Im Jahr 1937 heiratete er Jean Johnson und ging drei Jahre später nach Kalifornien, um dort in der kriegsbedingt blühenden Werftindustrie zu arbeiten. 1945 veröffentlichte er seinen ersten Kriminalroman ‘Flieh, wenn du kannst’, der von allen Seiten scharf kritisiert wurde. Himes, der sich in den USA immer weniger verstanden fühlte, Unmengen Alkohol trank und ständig in argen Geldnöten steckte, verliess 1953 seine Frau, zog geradezu fluchtartig nach Paris – und avancierte in Frankreich schon bald zum Kultautor. Die letzten fünfzehn Lebensjahre verbrachte er mit seiner zweiten Frau, der Engländerin Lesley Packard, im südspanischen Moraira, wo er 75-jährig starb. Seine Autobiografie ist in zwei Teilen unter den Titeln ‘The Quality of Hurt’ (1972) und ‘My Life of Absurdity’ (1976) erschienen.

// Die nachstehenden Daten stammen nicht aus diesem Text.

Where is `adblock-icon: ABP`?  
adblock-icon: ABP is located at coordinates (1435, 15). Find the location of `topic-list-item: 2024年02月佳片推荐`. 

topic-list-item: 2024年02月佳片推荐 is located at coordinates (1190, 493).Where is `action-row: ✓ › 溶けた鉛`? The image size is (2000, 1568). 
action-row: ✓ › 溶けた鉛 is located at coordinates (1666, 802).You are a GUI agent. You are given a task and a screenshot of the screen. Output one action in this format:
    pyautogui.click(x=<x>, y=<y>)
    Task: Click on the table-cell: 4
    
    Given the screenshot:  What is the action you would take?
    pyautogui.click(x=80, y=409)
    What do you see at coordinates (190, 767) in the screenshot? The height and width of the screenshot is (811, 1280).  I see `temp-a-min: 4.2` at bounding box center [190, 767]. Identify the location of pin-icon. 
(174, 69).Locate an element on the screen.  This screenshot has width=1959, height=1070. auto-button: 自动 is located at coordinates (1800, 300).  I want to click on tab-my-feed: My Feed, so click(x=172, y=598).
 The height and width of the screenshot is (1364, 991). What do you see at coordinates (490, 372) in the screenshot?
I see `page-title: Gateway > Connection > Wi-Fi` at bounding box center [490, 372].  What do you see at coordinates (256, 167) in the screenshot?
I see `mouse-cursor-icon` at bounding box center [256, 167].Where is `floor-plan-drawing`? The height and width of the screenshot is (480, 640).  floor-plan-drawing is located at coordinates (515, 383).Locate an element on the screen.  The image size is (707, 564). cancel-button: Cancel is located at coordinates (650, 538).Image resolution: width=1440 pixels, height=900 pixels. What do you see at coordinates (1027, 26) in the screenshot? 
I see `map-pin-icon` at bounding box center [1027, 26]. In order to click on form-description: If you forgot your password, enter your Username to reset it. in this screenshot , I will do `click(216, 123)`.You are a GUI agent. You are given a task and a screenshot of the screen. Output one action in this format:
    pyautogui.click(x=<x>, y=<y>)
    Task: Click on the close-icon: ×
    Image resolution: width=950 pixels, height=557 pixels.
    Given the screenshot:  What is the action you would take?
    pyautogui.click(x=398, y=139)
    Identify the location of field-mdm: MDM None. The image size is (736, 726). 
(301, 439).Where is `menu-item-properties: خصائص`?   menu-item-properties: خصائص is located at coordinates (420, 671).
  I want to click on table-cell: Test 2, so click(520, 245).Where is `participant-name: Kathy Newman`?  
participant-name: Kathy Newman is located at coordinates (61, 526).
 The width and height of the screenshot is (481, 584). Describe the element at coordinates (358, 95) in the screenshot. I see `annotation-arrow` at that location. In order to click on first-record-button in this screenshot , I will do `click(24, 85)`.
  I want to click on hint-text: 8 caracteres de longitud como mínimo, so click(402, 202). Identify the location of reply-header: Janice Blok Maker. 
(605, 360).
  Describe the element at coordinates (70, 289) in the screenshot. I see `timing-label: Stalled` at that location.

Mit seinen absurd-realistischen Harlem-Romanen um die knochenharten schwarzen Cops Coffin Ed Johnson (sein Gesicht ist von einem Säureattentat schwer entstellt) und Grave Digger Jones ist es Himes wie kaum einem anderen gelungen, einen Mikrokosmos – das Getto von Harlem) – detailreich, dicht und expressionistisch darzustellen, brutale Handlungen slapstickartig in Szene zu setzen und den alltäglichen Wahnsinn auf den Strassen einer amerikanischen Grossstadt zu dokumentieren. Darüber hinaus hat er mit seinen Antihelden Coffin Ed und Grave Digger zwei sehr originelle und komplexe Figuren erfunden; zwei Figuren, die Tag für Tag mit dem Widerspruch leben müssen, das Gesetz des weissen Mannes zu vertreten, ohne hierbei der diskriminierten, in den Slums von Harlem ums Überleben kämpfenden schwarzen Bevölkerung ein Mindestmass an Gerechtigkeit vorzuenthalten.
Von Krankheit schwer gezeichnet, konnte Chester Himes sein letztes Werk nicht mehr ganz beenden: das wilde, apokalyptische Vermächtnis ‘Plan B’, auf dessen letzter Seite Coffin Ed Johnson und Grave Digger Jones von Kugeln durchlöchert in der Gosse liegen.
Bibliografie:
Harlem-Zyklus: ‘A Rage in Harlem’ (auch unter dem Titel ‘For Love of Imabelle’) – ‘Die Geldmacher von Harlem’ (1957), ‘The Real Cool Killers’ – ‘Heisse Nacht für kühle Killer’ (1958), ‘The Crazy Kill’ – ‘Fenstersturz in Harlem’ (1959), ‘The Big Gold Dream’ – ‘Der Traum vom grossen Geld’ (1959), ‘Run, Man, Run’ – ‘Lauf Mann, lauf!’ (auch unter dem Titel ‘Lauf, Nigger, lauf’, 1959) ‘All Shot Up’ – ‘Harlem dreht durch’ (auch unter dem Titel ‘Rauhnacht in Harlem’, 1960), ‘The Heat’s on’ (auch unter dem Titel ‘Come Back Charleston Blues’) – ‘Heroin für Harlem’ (1961), ‘Cotton Comes to Harlem’ – ‘Schwarzes Geld für weisse Gauner’ (1964), ‘Blind Man with a Pistole’ (auch unter dem Titel ‘Hot Day, Hot Night’) – ‘Blind, mit einer Pistole’ (1969), ‘Plan B’ – ‘Plan B’ (1993; Erstausgabe unter dem französischen Titel ‘Lieu Commun’, 1983);
Einzelwerke: ‘If He Hollers Let Him Go’ – ‘Flieh, wenn du kannst’ (1945), ‘Lonely Crusade’ (1947), ‘Yesterday Will Make You Cry’ (auch unter dem Titel ‘Cast the First Stone’, 1952), ‘The Third Generation’ – ‘Mrs. Taylor und ihre Söhne’ (1954), ‘The Ebd of a Primitive’ (auch unter dem Titel ‘The Primitive’, 1955), ‘Pinktoes’ – ‘Schwarze Glut’ (auch unter dem Titel ‘Schwarzer Samt in heissen Nächten’, 1961), ‘A Case of Rape’ (1963).